The catchy refrain: “Because baby now we’ve got good blood / You know we used to have bad blood / With bone marrow donations, these patients now they’ve got good blood.”

Kevin McDevitt, 32, married his wife Stephanie, 30, on July 19, 2014. Exactly three months later, on October 19, 2014, he was hospitalized and diagnosed with two rare blood disorders, Aplastic Anemia and Paroxysmal nocturnal hemoglobinuria (PNH).

“I had very serious fatigue for a couple years leading up to it, but had no idea I had something so serious,” he says. “It rocked our world.”

He started blogging about the experience on his website while undergoing blood transfusions 2-3 times a week and chemotherapy for a treatment plan similar to one that cancer patients undergo. His sister ended up being a match for a bone marrow transplant, and the procedure took place March 11 at Cedars-Sinai Medical Center.

Input data
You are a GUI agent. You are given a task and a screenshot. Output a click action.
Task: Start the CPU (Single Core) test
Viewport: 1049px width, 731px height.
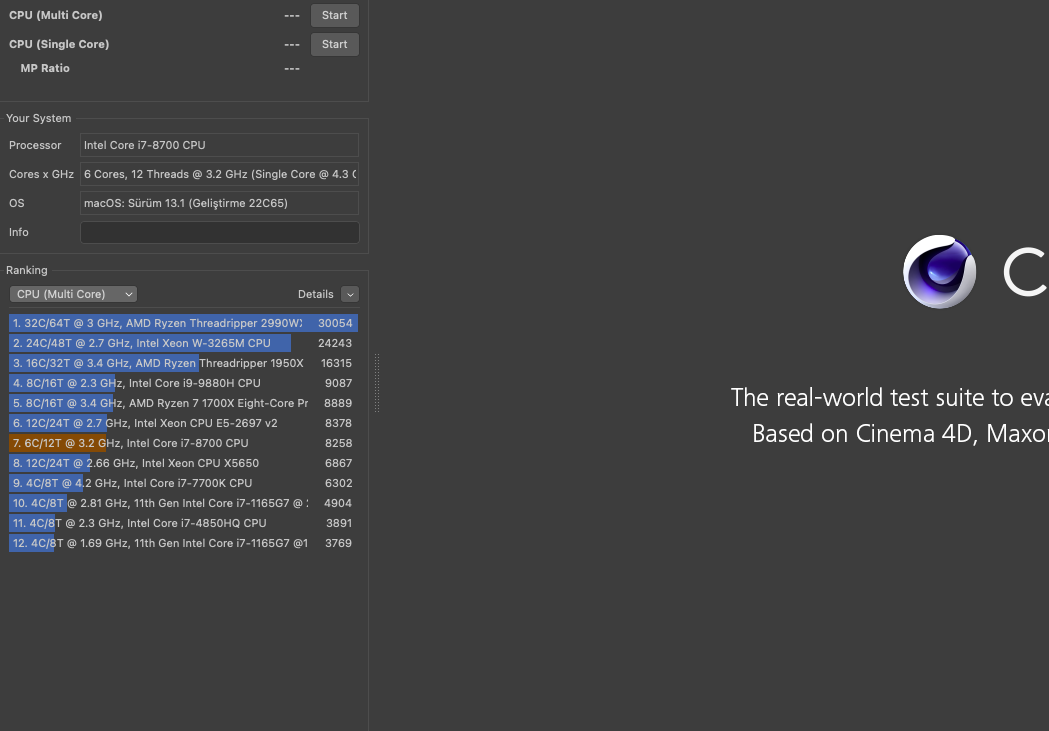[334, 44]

Problems to work on
A: In the article about Kevin McDevitt, what two blood disorders was he diagnosed with?
B: Please write a continuation of the article about Kevin McDevitt's bone marrow transplant, picking up after its last sentence.

Solved tasks
A: Aplastic Anemia and paroxysmal nocturnal hemoglobinuria (PNH).

B:
Four months later, while McDevitt was celebrating his first anniversary with his wife on a trip to Ventura and the Channel Islands, he woke up one morning singing the phrase “Good Blood” to the tune of “Bad Blood” and was inspired to write new lyrics for the hit song. The couple wrote the parody version, recorded it in a friend’s recording studio, and then filmed the music video over Labor Day weekend. The clip, first shared on Facebook Monday, features videos of Aplastic Anemia patients from around the country–and one from Northern Ireland—who McDevitt met through an advocacy group for fellow patients on Facebook.

Six months since his transplant, and four days before he participates in the Be the Match 5K race in New York City, McDevitt explained that the producing the lighthearted music video and blog posts was a way for him to “express what I was going through, yet still do what I enjoy doing the most, which is making jokes, making people laugh, and making people smile. And to show I could still be me.”